Ingredients:
- 2 lbs (900 g) beef chuck, cut into 1.5-inch cubes
- 4 strips of bacon or pancetta, diced
- 2 tbsp (30 ml) olive oil
- 1 medium onion, chopped
- 2 medium carrots, sliced
- 2 cloves garlic, minced
- 2 tbsp (30 g) all-purpose flour
- 2 cups (480 ml) dry red wine (preferably Burgundy)
- 2 cups (480 ml) beef broth
- 1 tbsp (15 ml) tomato paste
- 1 bay leaf
- 1 tsp (5 g) dried thyme
- 8 oz (230 g) cremini mushrooms, quartered
- Salt and pepper, to taste
- Fresh parsley, chopped (for garnish)
Instructions:
- Chop beef, bacon, onion, and carrots. Mince garlic and quarter mushrooms.
- In a large skillet, cook diced bacon over medium heat until crispy. Remove and set aside.
- In the same skillet, add olive oil and beef cubes.
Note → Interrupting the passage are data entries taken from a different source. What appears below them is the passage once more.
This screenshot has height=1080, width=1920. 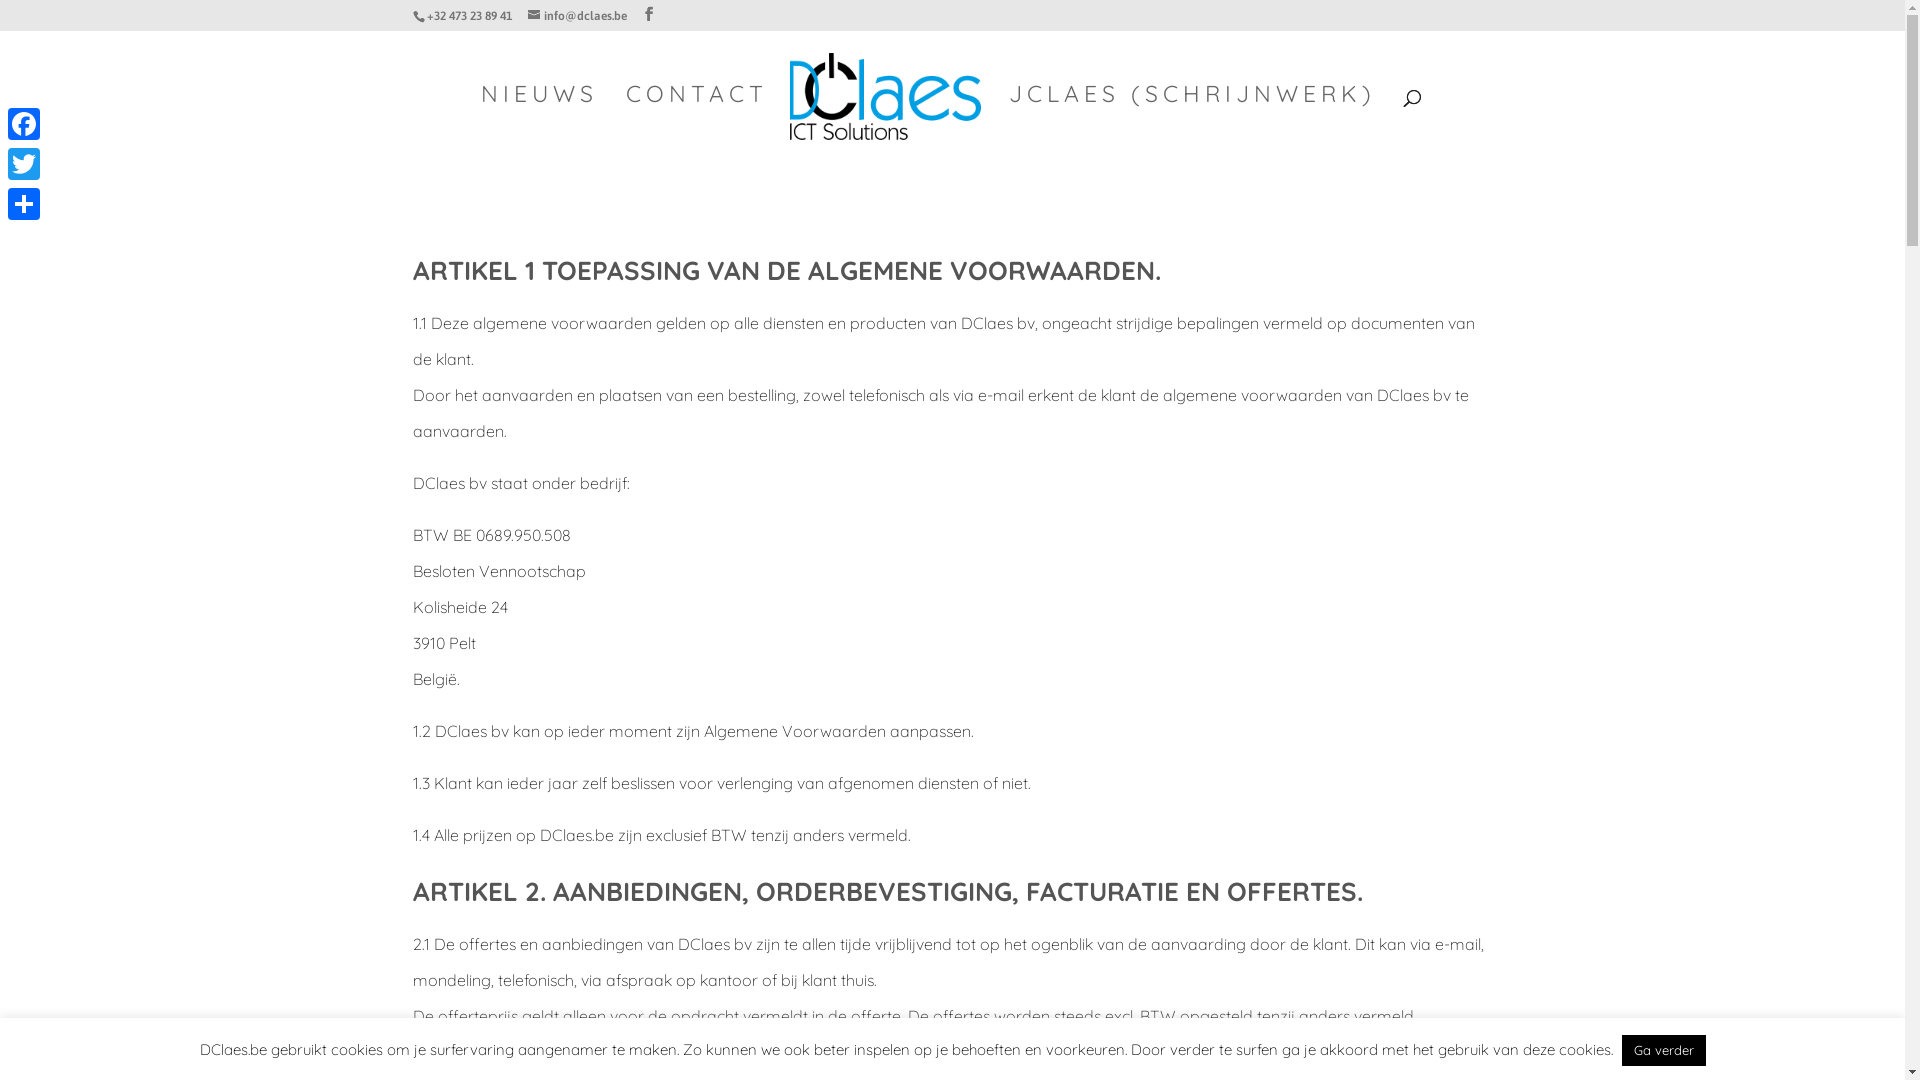 I want to click on Twitter, so click(x=24, y=164).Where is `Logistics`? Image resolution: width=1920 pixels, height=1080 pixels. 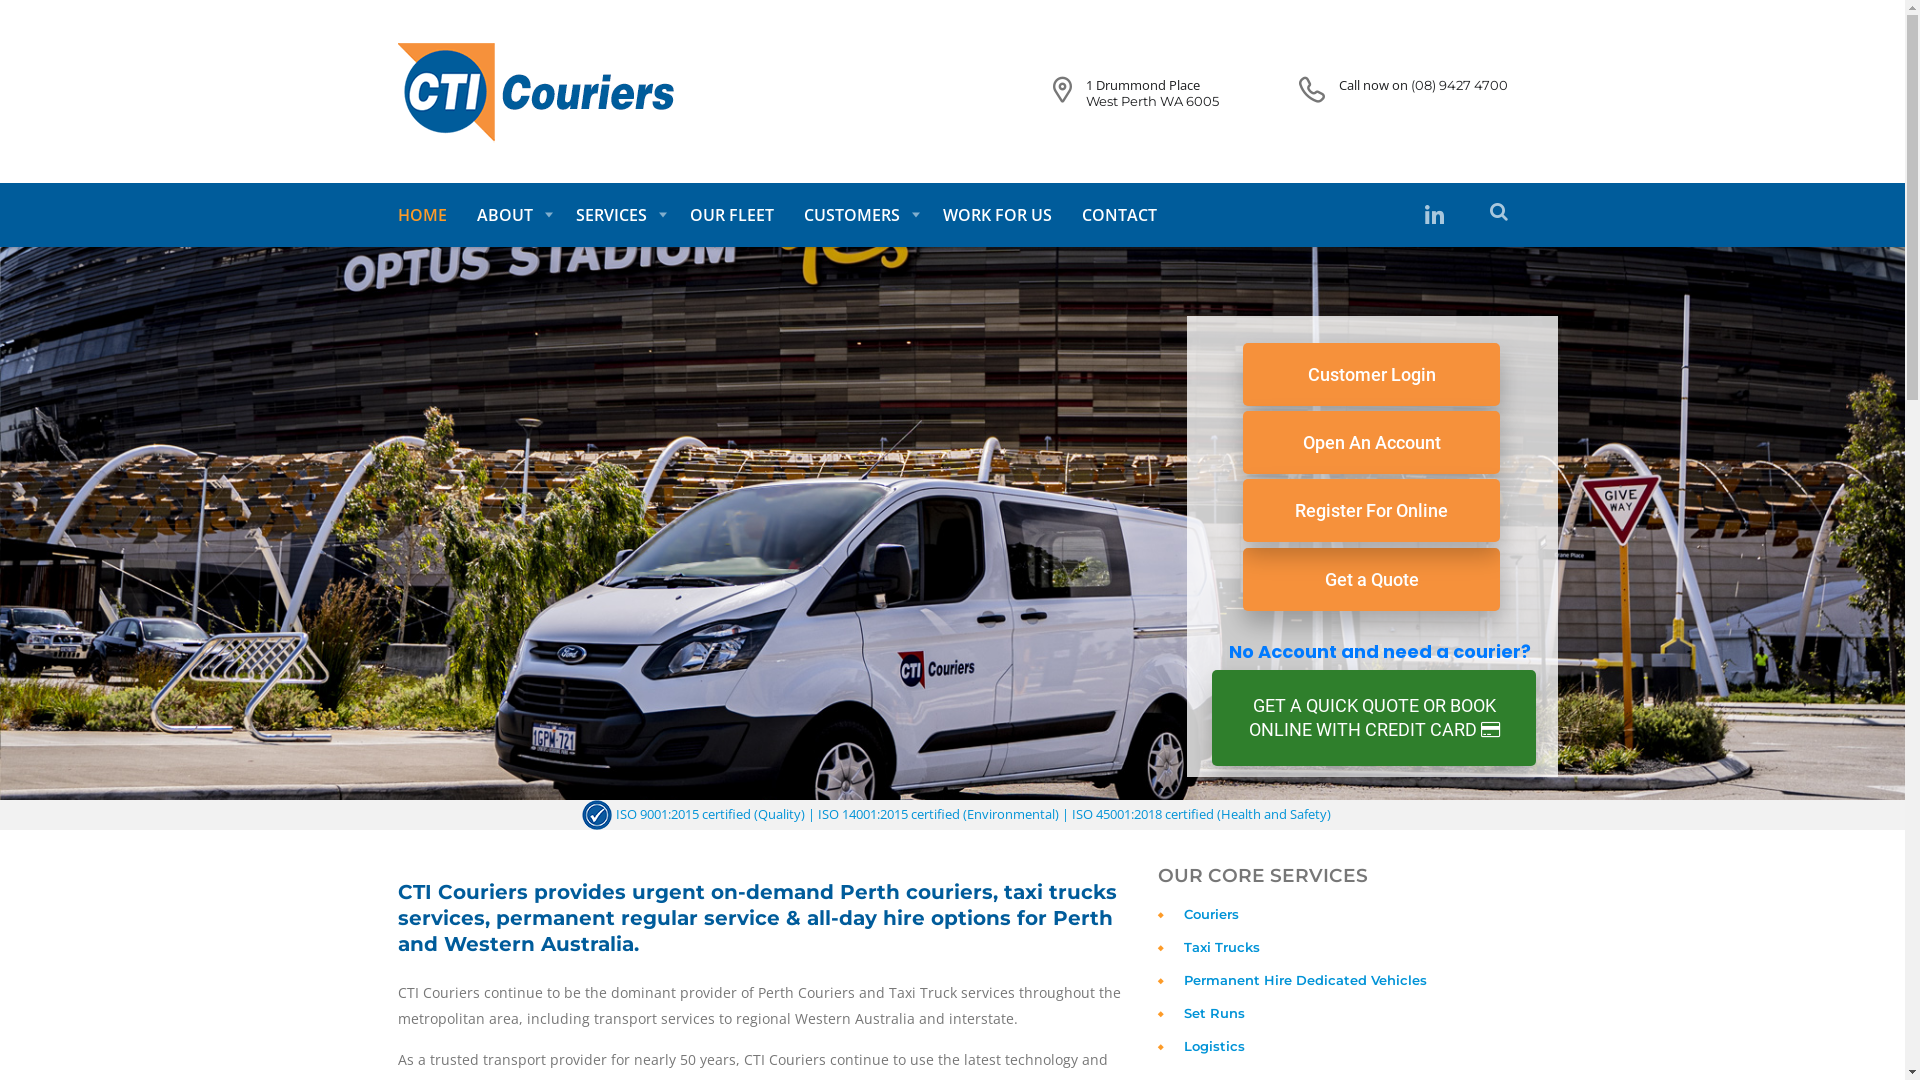
Logistics is located at coordinates (1214, 1046).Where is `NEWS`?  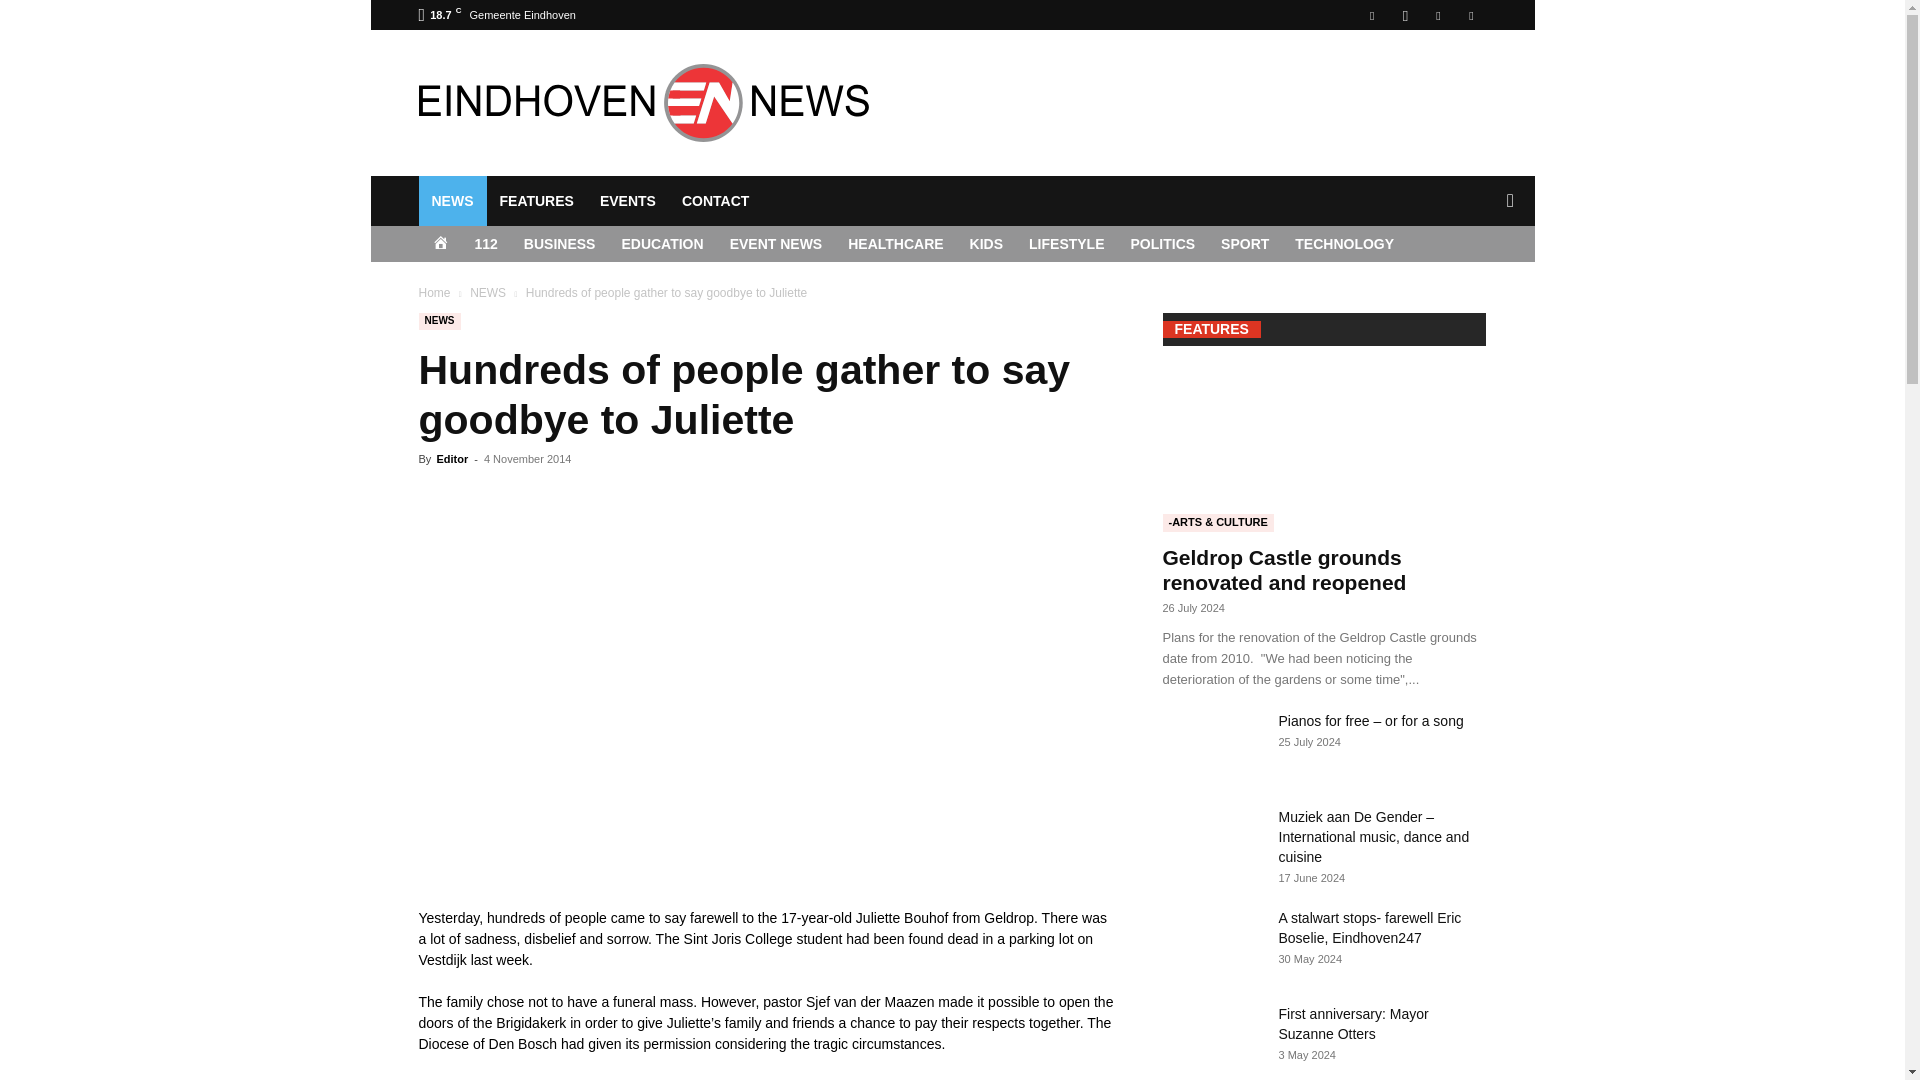 NEWS is located at coordinates (452, 200).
Sear on all sides until browned. Remove and set aside.
- Add onion and carrots to the skillet; cook until softened, about 5 minutes. Stir in garlic and cook for 1 more minute.
- Sprinkle flour over the vegetables and stir. Pour in red wine, scraping up any bits from the bottom of the skillet.
- Transfer the vegetable-wine mixture to the slow cooker. Add beef, bacon, broth, tomato paste, bay leaf, thyme, and mushrooms. Stir to combine.
- Set the slow cooker to low and cook for 4-5 hours or until beef is tender.
- Adjust seasoning with salt and pepper. Serve hot, garnished with fresh parsley.